**Brief**
Please repeat word for word the line containing "Task: Click the Card information label" and every following line up to and including the last one below, pictures excluded.

**Provided records**

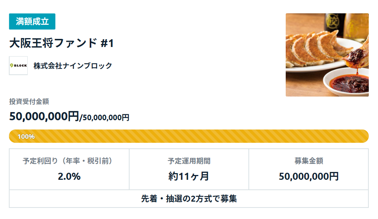Click the 100% funding progress bar
Screen dimensions: 378x219
189,136
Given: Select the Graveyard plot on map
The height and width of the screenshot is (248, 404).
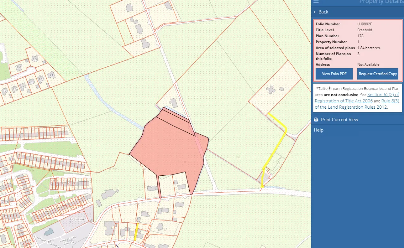Looking at the screenshot, I should pos(77,221).
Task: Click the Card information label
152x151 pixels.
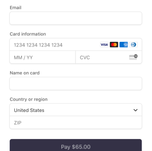Action: (x=28, y=34)
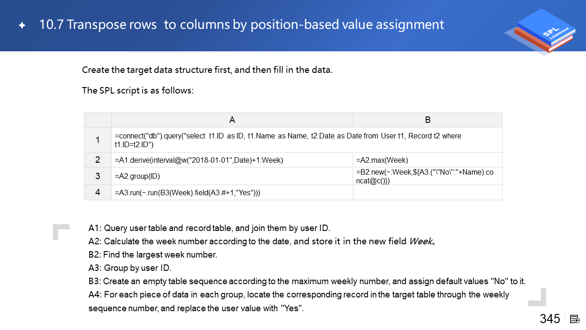Viewport: 586px width, 330px height.
Task: Select column header A in the script table
Action: [232, 120]
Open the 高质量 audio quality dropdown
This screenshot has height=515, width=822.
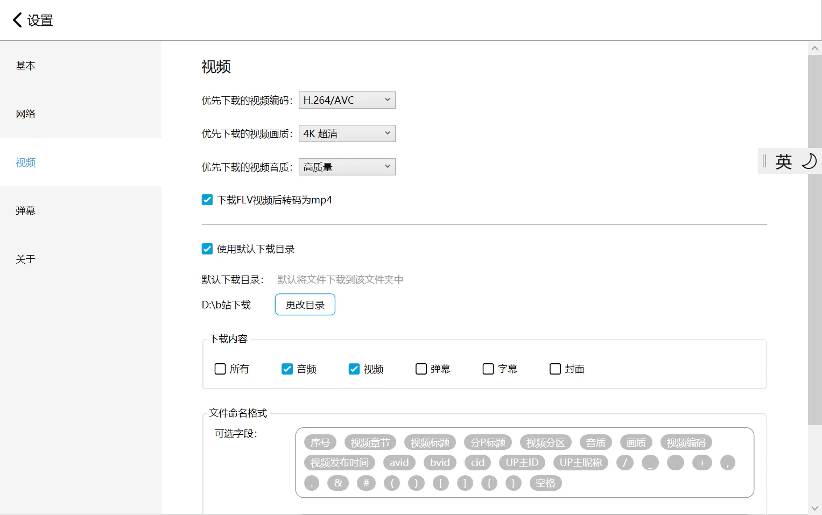coord(347,167)
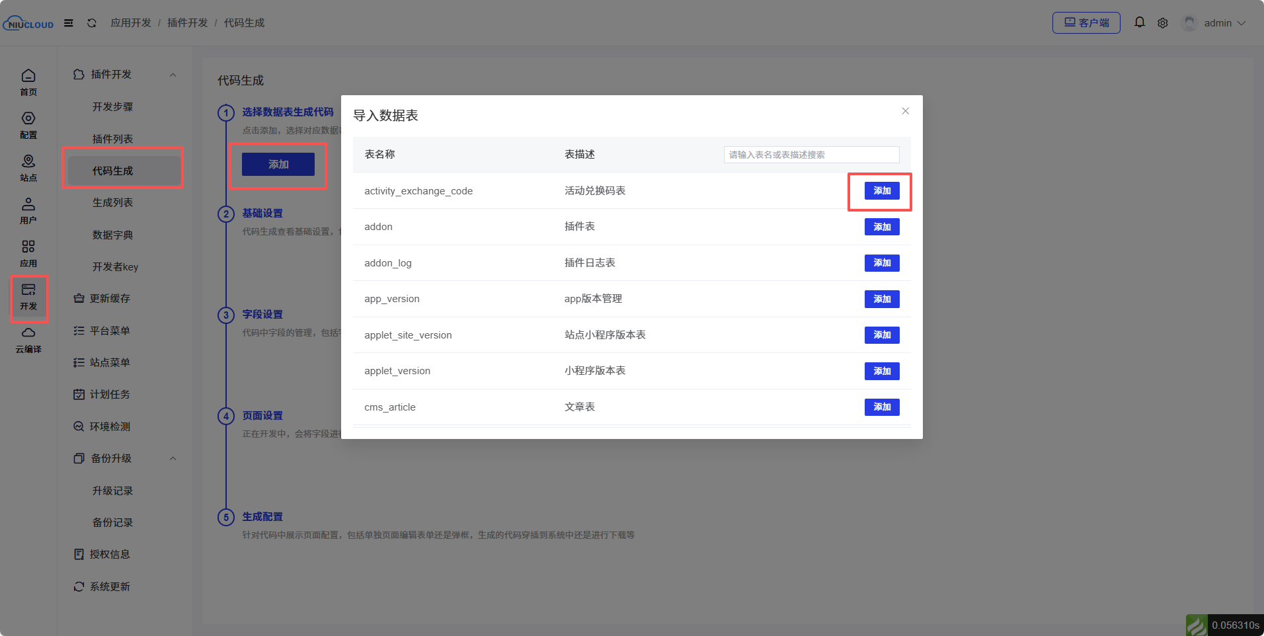Click the notification bell icon

1139,22
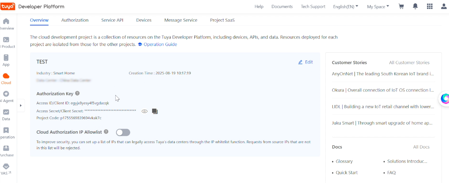Click help icon beside Authorization Key
The image size is (449, 183).
(77, 94)
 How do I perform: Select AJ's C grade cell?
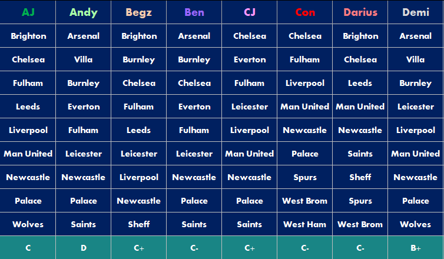tap(28, 248)
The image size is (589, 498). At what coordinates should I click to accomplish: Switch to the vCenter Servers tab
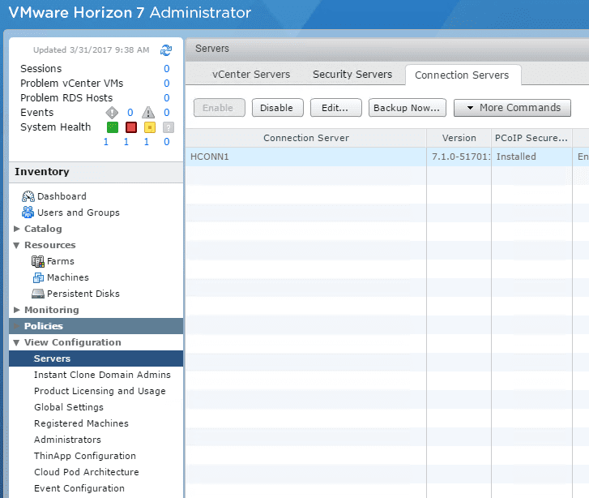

**Answer box**
Task: Click the Card information label
152x151 pixels.
Action: (x=28, y=34)
Viewport: 586px width, 330px height.
Task: Select column header A in the script table
Action: [232, 120]
Open the 高质量 audio quality dropdown
This screenshot has height=515, width=822.
coord(347,167)
Click the notification bell icon

1139,22
Click help icon beside Authorization Key
The image size is (449, 183).
(77, 94)
 How do I perform: Select AJ's C grade cell?
tap(28, 248)
The image size is (589, 498). At what coordinates should I click to accomplish: Switch to the vCenter Servers tab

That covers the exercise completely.